Batılılaşmanın, laikleşmenin çelişkileri tarihinden uzun… Aydın, tanımı gereği, halkı bu çelişkilerden kurtarması beklenen kişi. Oysa aydın bizzat bu çelişkinin ürünü. Bir nevi Dolmabahçe Camii pencerelerinde bir kilise tadı... Uzaktan bakmak kaydıyla ve aydınlık oluşunu saymazsak...

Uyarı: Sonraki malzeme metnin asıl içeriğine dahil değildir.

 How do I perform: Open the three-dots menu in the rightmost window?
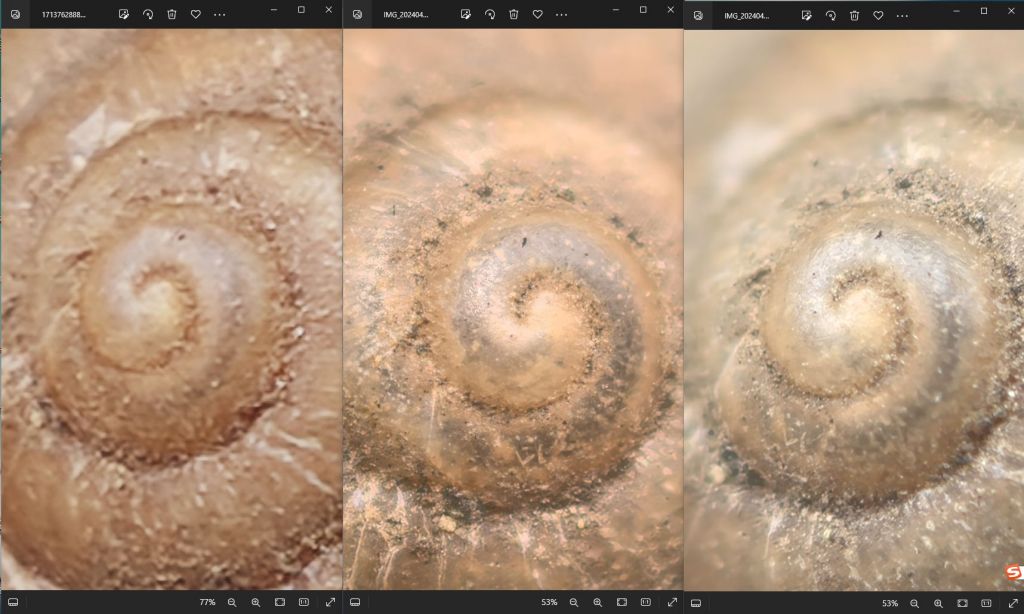903,15
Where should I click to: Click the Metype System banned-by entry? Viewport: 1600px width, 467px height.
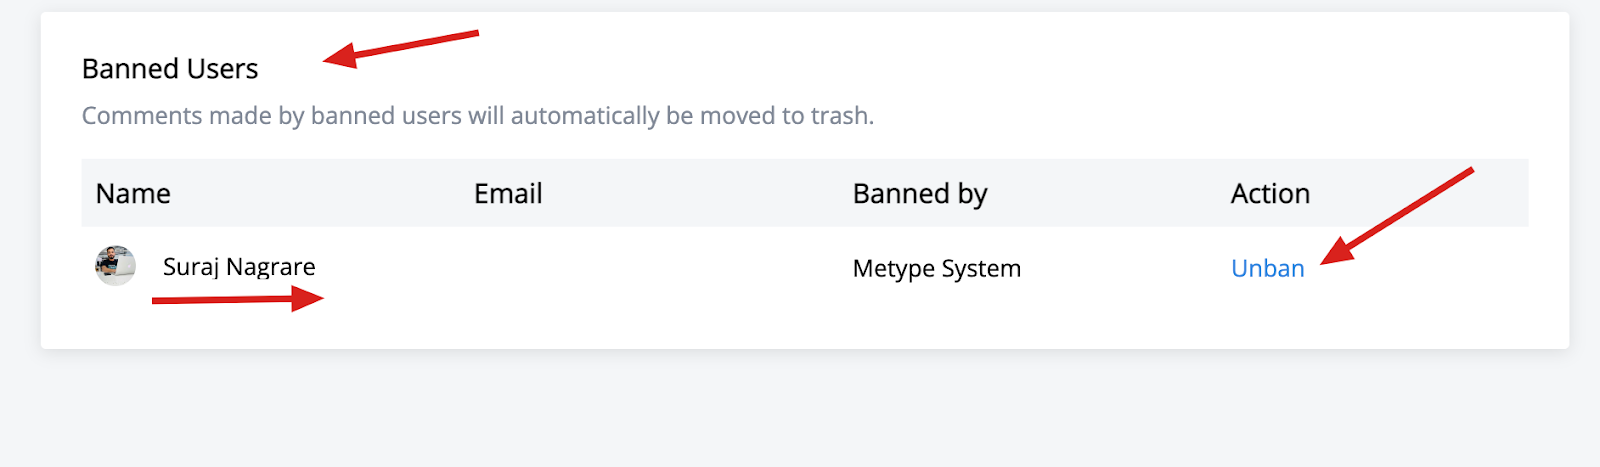click(936, 269)
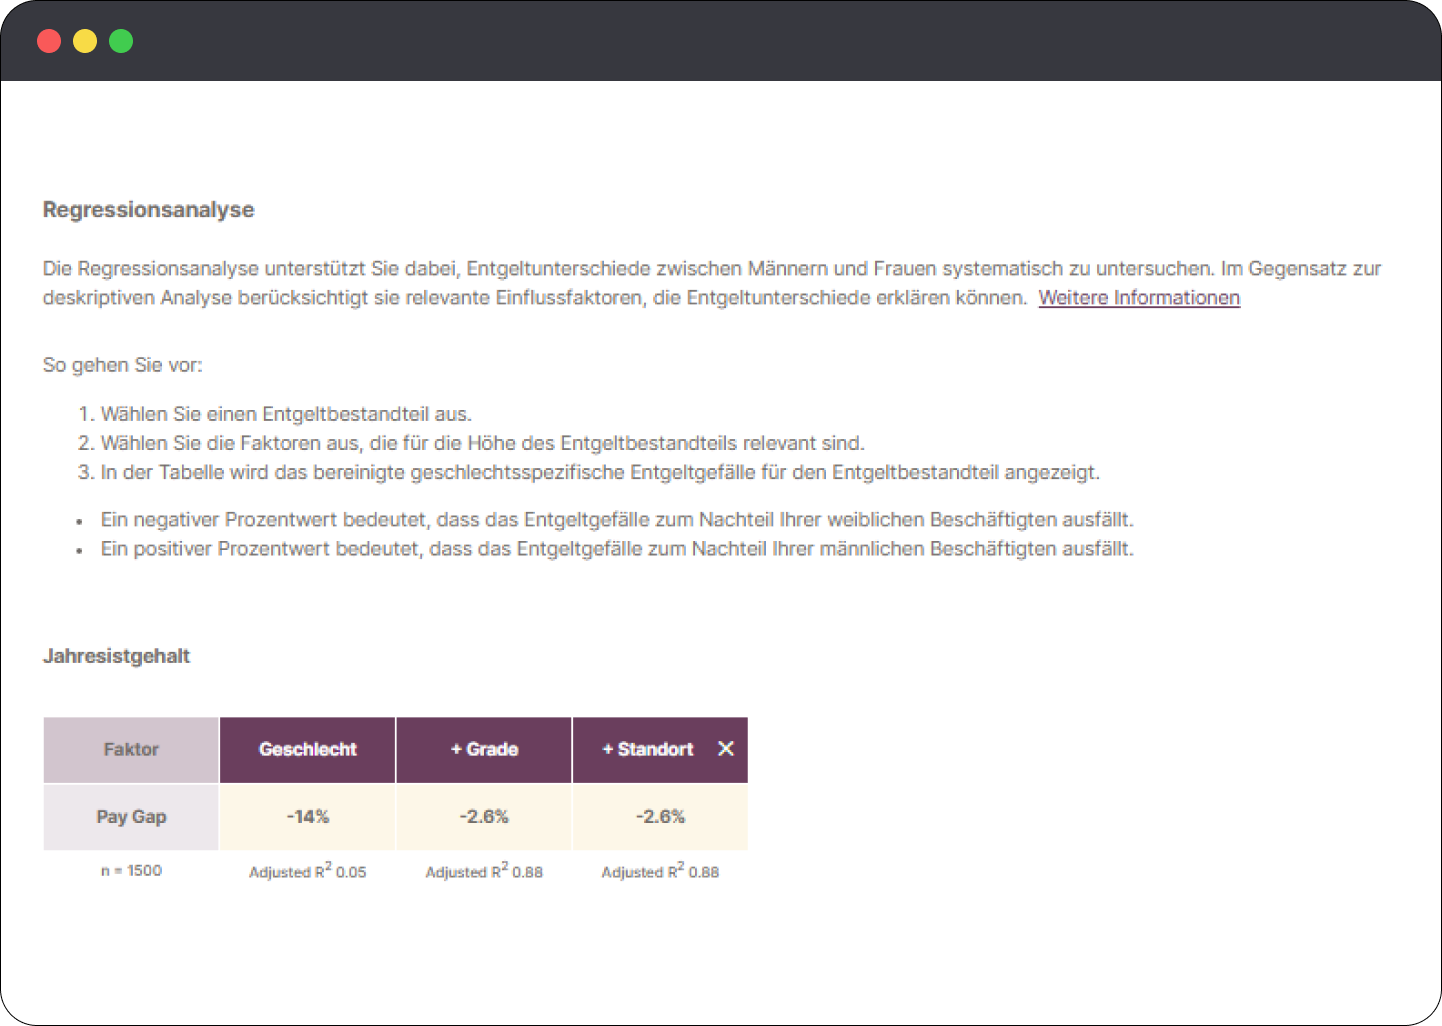Remove the Standort factor with the X icon
Image resolution: width=1442 pixels, height=1026 pixels.
tap(726, 749)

Yakından bakınca Trabzon Vakfıkebir’den çıktığı, Pendik İmam Hatip’i bitirdiği, Ülkü Ocağı’nda kül tablalarını temizlediği ortaya çıkacak. Uzaktan bakınca güneş gözlükleri sizi kandırabilir. Parliament mavisi gömleği yahut masasında içilmeyi bekleyen latte.
- Latte nedir?
- Bilmiyorum. İçilen bir ithal meta olduğunu biliyorum sadece. İthal olduğu için de insanı köylülükten çıkarıp bir anda aydınlatan bir tarafı olduğunu. Aydınlanan insan evrenselleşir. Böylece Türk, hatta Türkiyeli gibi bayağı şeylerden kurtulmak suretiyle “vatanım ruyi zemin” türküsünü söylemeye başlar.
- Daha bir miktar saçmalayacaktım ki midemde bir hareketlenme sezdim ve Teşvikiye’nin ortasına az önce içtiğim latteyi kusuverdim. Bir anda tüm aydınlığım gitti, mekâna geri geldim. Daracık bir cadde, kaldırımı işgal etmiş kafeler, kafeler dolusu züppecik. Bildiğiniz uyduruk Teşvikiye.
Arkadaşımı yıllardır müdavimi olmaktan kurtulup gediklisi olmaya gayret ettiği semte bırakıp kendimi Üsküdar’a dar attım.